# Katonic Feature Store

## Use case: Bank Customer churn prediction
### Overview 
#### Predictiong a customer will leave their banking service. Based on certain features and using ML models we can do the predictions.

In [1]:
# Importing the FeatureStore functioanlity from Kfs package.
from katonic.fs.feature_store import FeatureStore

### Using Local Provider.

In [2]:
fs = FeatureStore(
    user_name = "user", # user name.
    project_name = "bank_churn_modelling", # give a name for your project.
    description = "using machine learning for churn prediction", # project description.
) 

In [3]:
# We've successfully initiated FeatureStore with the Local Provider.
# Let's import some more neccessery functions.
from katonic.fs.entities import Entity, FeatureView
from katonic.fs.core.offline_stores import FileSource
from katonic.fs.value_type import ValueType

In [4]:
# Let's define the Entity key.
entity_key = Entity(name = "customerid", value_type=ValueType.INT64)

In [5]:
data_source = FileSource(
    path = "datasets/churn_data.csv", # Provide a path for your data source file.
    file_format = "csv", # format of your data sourse CSV or PARQUET.
    event_timestamp_column = "event_timestamp" # The column which represents the time of Event occurance.
)

Feature views allow users to register data sources in their organizations into Feature Store for offline feature stores, and then use those offline stores for both training and online inference. 

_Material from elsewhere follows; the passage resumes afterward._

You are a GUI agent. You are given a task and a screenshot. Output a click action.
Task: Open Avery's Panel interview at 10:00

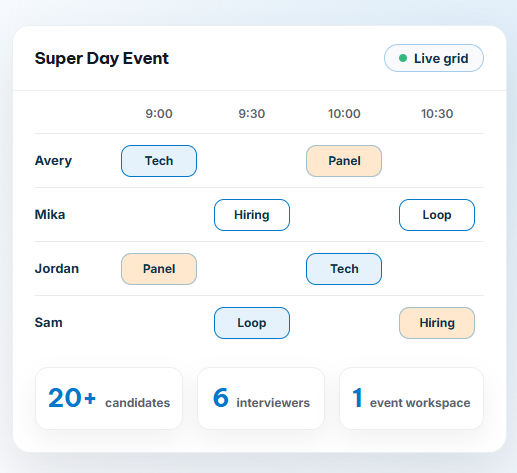(x=344, y=161)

The preceding feature view definition tells Feature Store where to find drivere stats features.

In [6]:
# Defining the Columns that we want to use for Creating a Feature View.
cols = ["creditscore", "age", "tenure", "balance", "numofproducts", "hascrcard", "isactivemember", "estimatedsalary"]

In [7]:
# Feature View

churn_modelling_view  = FeatureView(
    name="churn_modelling_local", # Feature view name
    entities=["customerid"], # Entity Key
    ttl="2d", # hours/months/day # ttl is nothing but the Time period for the feature view Existance.
    features=cols, # Columns you want in Feature View.
    batch_source=data_source, # data source
)

Now that we have defined our first feature view, we can apply the changes to create our feature registry and configure our infrastructure:

## Registre and Deploy feature definitions.

In [8]:
# Write the data to Offline Store.
fs.write_table([entity_key, churn_modelling_view])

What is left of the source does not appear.